Is idomatic in Ocaml to take configuration and return a module that uses it?

Hello,

Something I do a lot in JS it’s taking some options, catching them on a closure and return a module with a set of methods that uses such options. This is useful for example when you are creating an api client and you want to take the target url, user and pass, and use them all for all the requests/operations.

Is this considered a bad practice in Ocaml ? and, if it is, what is the proper way of doing it in Ocaml ? Taking all the parameters all the time ? Using a monadic structure ?

Thanks and regards

I’ve seen functors used this way. For your particular use case however, wouldn’t it be easier to just create a record for you client:

type client =
  { target_url: string
  ; user: string
  ; pass: string
  }

And then just pass that all at once.

I’ve been doing this (with functors) in my code recently, and it’s fairly convenient. It’s nice to avoid passing around context parameters to all the functions that need them, particularly when the contexts are stateful, e.g. database connections.

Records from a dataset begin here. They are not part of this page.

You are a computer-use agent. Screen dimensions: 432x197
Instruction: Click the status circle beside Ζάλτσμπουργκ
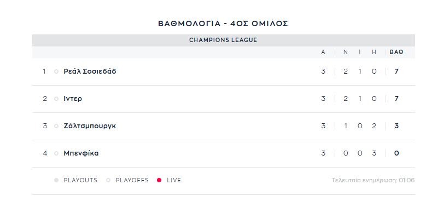pos(56,126)
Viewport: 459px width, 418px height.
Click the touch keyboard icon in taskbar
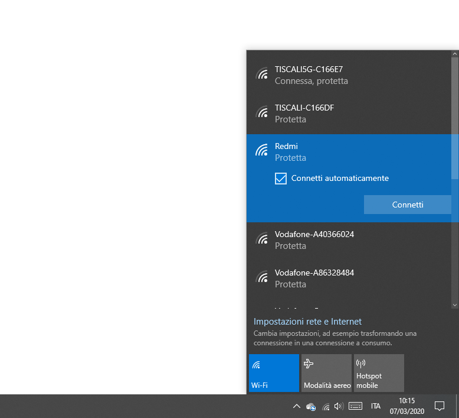point(355,406)
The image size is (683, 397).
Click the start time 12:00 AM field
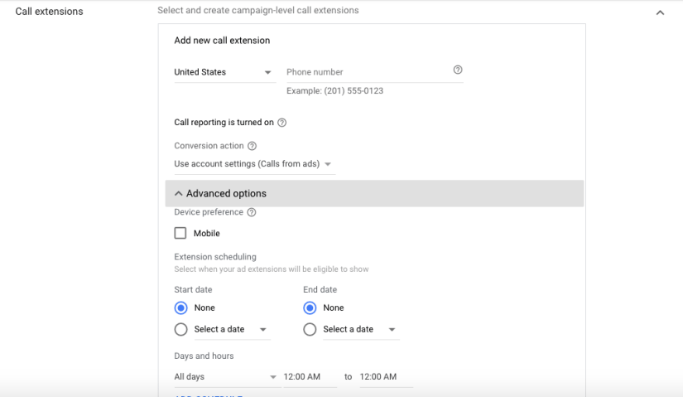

I’ve run into a few downsides with this pattern:

  • If a configured module A uses another configured module B, then you have two options. You can construct B inside A, which means that the config module for A needs to have the fields and types needed by B. Or, you can construct B and pass it to A. This exposes the fact that A depends on B. If B has further dependencies then the calling code has to build an entire tree of modules.
  • You need to write signatures for all the configured modules so that client code can construct them as first-class modules.
  • It breaks merlin’s go to definition. You just end up in the module signature. Reasonable enough for functorized code, but irritating when there really is only one possible definition.

On the other hand, if you follow this pattern you get dependency injection more or less for free, which is great for testing.

I’d be interested to hear about other ways that ocaml users are dealing with this problem.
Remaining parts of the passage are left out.